Certainly Monica Youn is a skilled poet. The more impressive as she is also a practicing lawyer. This collection grew on me: from skeptical distance to recognition of something more than at first expected. I am still not sure if that something more is clinical or personal. By clinical I mean the various styles of writing are an exercise and the ideas merely detached philosophy. By personal I mean a presentation of experience and feelings so deeply held they can be expressed in any framework. Perhaps that distinction doesn't matter. In the end, I can appreciate but am not connected to this work.
love the premise. the first part draws a lot on the natural Arizonian landscape. the second part starts to stray away from the dry plains and more towards civilization, the third part ignatz become supernatural, the fourth part ignatz is in and out of jail. ignatz is very sexy and sensual in the first part (perhaps in accordance with all the nature imagery?), while to my eyes the rest of the book is more lovelorn and detached. overall the poems are short and cutting... as to be expected from monica youn, who is both a lawyer and a poet (😭)!
Heady poems inspired by a century-old comic strip character; that part blew my mind in a way that disturbed me, which was maybe the point. Comic Ignatz abuses Krazy Kat, who in turn loves him. It is a deep and disturbing metaphor that generates an ominous hum under poems of love, lust, or even traffic. I enjoy Youn's wordplay, her spare lines, her insight, her intellect.

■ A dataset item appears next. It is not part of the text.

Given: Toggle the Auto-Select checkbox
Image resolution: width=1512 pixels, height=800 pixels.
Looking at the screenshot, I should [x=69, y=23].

Beautifully crafted and controlled. Inventive language and meditations on an object of desire... from the point of view of a whimsical cartoon. Didn't love it, but found much to admire in terms of language.
This book just was not for me. There were a couple of beautiful poems, but most of the poems did not interest me. The book felt like I were reading a poet hater's idea of what poetry is like.
All of the poems in this book propose to revolve around this Ignatz character, love interest of Krazy Kat. The language is interesting and makes good emotional use of imagery. When I finished, though, I found that I wished the poems were a little more concrete and narrative and gave us a little sharper picture of what this enigmatic relationship between Ignatz and Krazy Kat, which I believe is central to the premise of the book. Things can be stranger, they don't have to be consistent. I just wish I knew more. That criticism aside, there's a lot to like in these poems, and the book is a good read.
Clever concept--Monica Youn reinvents the villainous mouse Ignatz from the Krazy Kat comic strip, casting him in different lights. Each poem a frame, she experiments with structure, as the structure and length of each poem vary like the vantage point from which the speaker and reader engage with Ignatz. Having never read the comic strip, I could still appreciate the poems, for she speaks to a philosophy accessible beyond a grounded artifact.
I love Krazy Kat so I expected to love this, but it is a difficult love. Ha, as I should have expected. Mostly, I was lost. And surprised to find myself disinterested, until the last two poems, when I finally felt an impact (brick-like).
Although I preferred her first collection, Barter, this was another bold, unique collection of poetry playing with sound, form, and both the dark and light sides of love. Stunning and immensely readable.
Hints of Anne Carson at her most terse, and yet...not. I don't want another Anne Carson (there can only be one!) but I am searching for someone comparable. Probably a lost cause.